Relevé D. Bertrand-Marchenoir.

    Dans le parc, le tracé conservé des allées de buis répond parfaitement aux percements de l’avant-corps du pavillon central qui abrite un prestigieux salon de compagnie. Sur cour, la façade est traitée sans apparat avec 5 travées simples, celle du centre étant marquée par deux pilastres ; la façade sur jardin a fait l’objet d’un soin particulier avec les 5 travées marquées par des pilastres à faux bossage de brique. Le salon de compagnie qui répond à cette élévation est de plan octogonal et 3 pans de l’octogone occupent les 3 travées centrales débordantes ornées de bas-reliefs de terre cuite. Une balustrade pleine marque un faux attique où les pilastres sont amortis par des pots de terre cuite.
    Cette façade évoque des modèles célèbres inspirés de Jacques Ange Gabriel et en particulier le parti et les dispositions du pavillon de chasse du Butard entre Versailles et Marly. Dans le milieu toulousain, des comparaisons sont possibles avec Reynerie et c’est sans doute un bon exemple des contacts des artistes locaux avec le milieu parisien.
    Le salon de compagnie, d’environ 6 x 6 m, est le cœur de l’ensemble et sa décoration, stucs et toiles peintes, est prestigieuse. C’est aux qualités de chercheur de M. Burroni que nous devons sa découverte. En effet, pour la restauration des stucs de l’hôtel Dubarry à Toulouse, il avait recherché un édifice cité dans la thèse de Mme Faucher-Magnan (un procès entre Dubarry et le peintre F.-C. Derome signalait que Julia, auteur des stucs de l’hôtel Dubarry, avait également travaillé dans ce pavillon de Cugnaux).

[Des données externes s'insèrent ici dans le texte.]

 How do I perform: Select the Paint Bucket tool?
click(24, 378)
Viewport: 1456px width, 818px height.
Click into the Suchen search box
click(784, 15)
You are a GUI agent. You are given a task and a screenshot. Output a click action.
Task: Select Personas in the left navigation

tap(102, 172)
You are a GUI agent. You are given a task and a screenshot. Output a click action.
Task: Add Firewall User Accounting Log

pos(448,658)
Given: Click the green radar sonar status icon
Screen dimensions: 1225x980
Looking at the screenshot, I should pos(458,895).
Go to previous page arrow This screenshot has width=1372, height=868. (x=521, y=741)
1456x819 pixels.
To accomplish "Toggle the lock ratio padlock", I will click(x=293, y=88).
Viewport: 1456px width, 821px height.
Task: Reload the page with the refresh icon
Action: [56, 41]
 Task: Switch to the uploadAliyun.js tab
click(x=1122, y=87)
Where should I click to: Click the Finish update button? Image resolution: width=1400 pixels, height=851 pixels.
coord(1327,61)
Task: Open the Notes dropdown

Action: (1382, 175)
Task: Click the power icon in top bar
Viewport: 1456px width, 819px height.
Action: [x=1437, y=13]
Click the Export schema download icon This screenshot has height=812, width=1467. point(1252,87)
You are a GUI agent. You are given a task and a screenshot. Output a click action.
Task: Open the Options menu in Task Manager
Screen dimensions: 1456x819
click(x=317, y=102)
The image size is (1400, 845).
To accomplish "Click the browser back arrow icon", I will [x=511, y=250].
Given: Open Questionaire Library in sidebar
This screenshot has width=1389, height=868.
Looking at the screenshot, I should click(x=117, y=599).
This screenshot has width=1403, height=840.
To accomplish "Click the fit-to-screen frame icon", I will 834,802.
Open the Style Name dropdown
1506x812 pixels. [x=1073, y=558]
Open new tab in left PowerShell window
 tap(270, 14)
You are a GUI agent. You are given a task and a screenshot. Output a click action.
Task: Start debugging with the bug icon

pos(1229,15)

    L’édifice « retrouvé » abritait bien des modèles de Julia mis en œuvre à l’hôtel Dubarry après 1777 et à Reynerie après 1781. Ici, les panneaux de Julia célèbrent les arts avec des sphinx qui annoncent l’Empire.
    Outre ses chantiers toulousains, Julia travaille à l’opéra de Versailles avec Pajou de 1768 à 1770. Ils se côtoient également à l’Académie des Beaux-Arts de Toulouse où Pajou est reçu en 1777, après avoir exposé aux salons de 1767 et 1770. Ils travailleront tous deux dans la classe de Lucas et l’iconographie du décor de Cugnaux peut se lire comme un hommage à l’école toulousaine et à ses maîtres, du moins si on considère un Apollon en médaillon répété plusieurs fois, qui est la copie d’un marbre de la galerie des Offices de Florence faite par Lucas et exposée au salon de 1775 avec un grand succès.
    Les panneaux de toiles peintes qui habillaient les murs du salon ont été retrouvés après bien des péripéties et restaurés à l’instigation de Mme Sire, inspecteur des Monuments Historiques. Ces panneaux sont des éléments de décoration intérieure rares dans nos contrées, dans la manière de Rançon ou de Mique pour le boudoir de Marie-Antoinette. Ils puisent leur inspiration dans la Renaissance italienne avec des petits panneaux en grisaille, des arabesques, des vases aux camées… Des rinceaux habités d’oiseaux mettent en valeur des scènes champêtres ou des marines.
    Le problème de l’attribution précise de ce décor reste posé : il y a peu de peintres de marine dans le milieu local, mais deux peintres familiers de Dubarry et très influencés par les marines de Vernet ont pu le réaliser. Le premier est François Valentin Gazart, qui quitte Toulouse pour Versailles en 1786, mais en gardant des contacts avec l’Académie de Toulouse et en particulier avec le sculpteur Lucas. Le second est Pierre Joseph Wallaert dont la manière semble bien correspondre à ce décor : né à Lille en 1755, il a un atelier à Toulouse en 1786, il est membre de l’Académie et élu artiste associé en 1787. On lui attribue des paysages peints à la détrempe dans le salon du comte Dubarry au château de Lévignac. Il fréquente également Lucas.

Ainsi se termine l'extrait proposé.